Metin Bölümü -
--------------------

Türkiye'nin Pazarları 4. Durak: Samsun Modern Pazar

Türkiye
coskun aral

Coşkun Aral Coşkun Aral

Bir ülkenin kalbi olan pazarları keşfettiğimiz, lezzet ve eğlence dolu Türkiye'nin Pazarları maceramızın dördüncü durağından herkese merhaba! Bu bölümde Ford Puma ile Orta Karadeniz'in en büyük kenti Samsun'a, şehrin meşhur Modern Pazar’ına gideceğiz. Ama detaylara girmeden önce bir not iletmek isterim: Biz çekimlerimizi yapmak için yola düştüğümüzde geçtiğimiz haftalarda yaşanan ve hepimizi üzen afetler henüz gerçekleşmemişti. Bu yüzden sizlere Karadeniz'den seslenirken üzüntümüzü bir kez daha dile getirmek isteriz. 

Samsun, malum, Türkiye Cumhuriyeti'nin sadece bugünü için değil tarihi ve doğuşu için de önemli bir şehir. Mustafa Kemal'in Bandırma vapuruyla çıktığı Anadolu direnişinin ilk durağı olması, bizim de Samsun ziyaretimizi bir kat daha önemli ve heyecanlı kılıyor. Üstelik sadece Cumhuriyet tarihi için değil, Fatih Sultan Mehmet'in iki Samsun şehrini birleştirip Osmanlı Devleti'ne katmasından önce Perslerden Makedonya'ya, Pontus'tan Roma ve Bizans'a ve Hititler’e kadar, tarihin en önemli medeniyetlerinin yerleştiği bir şehir Samsun. Bu çok kültürlülük bugün hâlâ devam ediyor. Samsun hem Doğu ile Batı Karadeniz kültürünün hem de Anadolu ve kuzey ülkelerinin esintilerini taşıyan renkli bir şehir.

Samsun'da Bir Günde Dokuz Pazar Kuruluyor

Bu durum, Türkiye'nin Pazarları için de önemli bir sonuç ortaya koyuyor: Sadece cumartesi gününde tüm şehre yayılmış dokuz farklı pazar var. Yani karar vermek bir hayli güç. Timur'la bir istişarede bulunuyor, bilenlerden tavsiye alıyor ve Modern Pazar adı verilen pazara gitmeye karar veriyoruz.

Modern Pazar, cumartesi günleri kurulan pazarların içerisinde en büyüğü. Semtin tüm sokaklarına yayılan pazarın en güzel özelliklerinden biri de bu aslında. Pazar için çıktığınızda çevre esnafından da diğer alışverişlerinizi yapabiliyorsunuz. Biz pazar alışverişi yaparken aynı anda kolayca kasap alışverişimizi de pazardan uzaklaşmadan yapabildik mesela.

--------------------

Verilen Bilgiler -
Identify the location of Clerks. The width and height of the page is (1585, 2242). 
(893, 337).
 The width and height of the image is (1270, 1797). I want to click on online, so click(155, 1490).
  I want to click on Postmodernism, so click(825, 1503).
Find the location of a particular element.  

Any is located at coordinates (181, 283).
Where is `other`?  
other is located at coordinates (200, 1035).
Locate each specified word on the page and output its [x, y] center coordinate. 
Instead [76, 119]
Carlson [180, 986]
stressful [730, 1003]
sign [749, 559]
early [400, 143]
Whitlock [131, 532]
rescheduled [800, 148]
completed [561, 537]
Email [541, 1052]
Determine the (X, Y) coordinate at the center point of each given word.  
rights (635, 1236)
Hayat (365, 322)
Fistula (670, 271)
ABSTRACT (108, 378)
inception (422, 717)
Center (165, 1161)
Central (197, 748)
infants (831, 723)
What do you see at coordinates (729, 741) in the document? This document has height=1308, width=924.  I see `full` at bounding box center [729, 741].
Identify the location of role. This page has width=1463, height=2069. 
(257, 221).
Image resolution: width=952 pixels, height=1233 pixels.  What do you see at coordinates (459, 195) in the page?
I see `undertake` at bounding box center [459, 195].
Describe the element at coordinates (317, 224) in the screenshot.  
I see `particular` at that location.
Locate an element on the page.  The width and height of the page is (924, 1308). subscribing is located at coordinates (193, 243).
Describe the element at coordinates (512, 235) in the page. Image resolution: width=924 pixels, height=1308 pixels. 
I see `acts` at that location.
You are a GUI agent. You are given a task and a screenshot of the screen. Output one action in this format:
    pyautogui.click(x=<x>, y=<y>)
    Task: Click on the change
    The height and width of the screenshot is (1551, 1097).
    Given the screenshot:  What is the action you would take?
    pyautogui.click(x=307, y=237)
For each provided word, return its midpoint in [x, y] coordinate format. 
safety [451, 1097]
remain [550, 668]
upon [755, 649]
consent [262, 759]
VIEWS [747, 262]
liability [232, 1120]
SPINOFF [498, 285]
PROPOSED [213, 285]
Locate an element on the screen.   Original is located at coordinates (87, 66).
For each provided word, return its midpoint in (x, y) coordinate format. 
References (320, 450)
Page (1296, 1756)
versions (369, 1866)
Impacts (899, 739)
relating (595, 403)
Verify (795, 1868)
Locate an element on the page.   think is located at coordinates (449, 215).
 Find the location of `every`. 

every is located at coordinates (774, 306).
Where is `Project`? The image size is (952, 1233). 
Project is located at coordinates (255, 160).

--------------------

Yapılacak İş - Metin bölümüne göre Samsun'da yalnızca cumartesi günü kaç farklı pazar kuruluyor?

Doğru Çıktı - Cumartesi günü şehre yayılmış dokuz farklı pazar kuruluyor.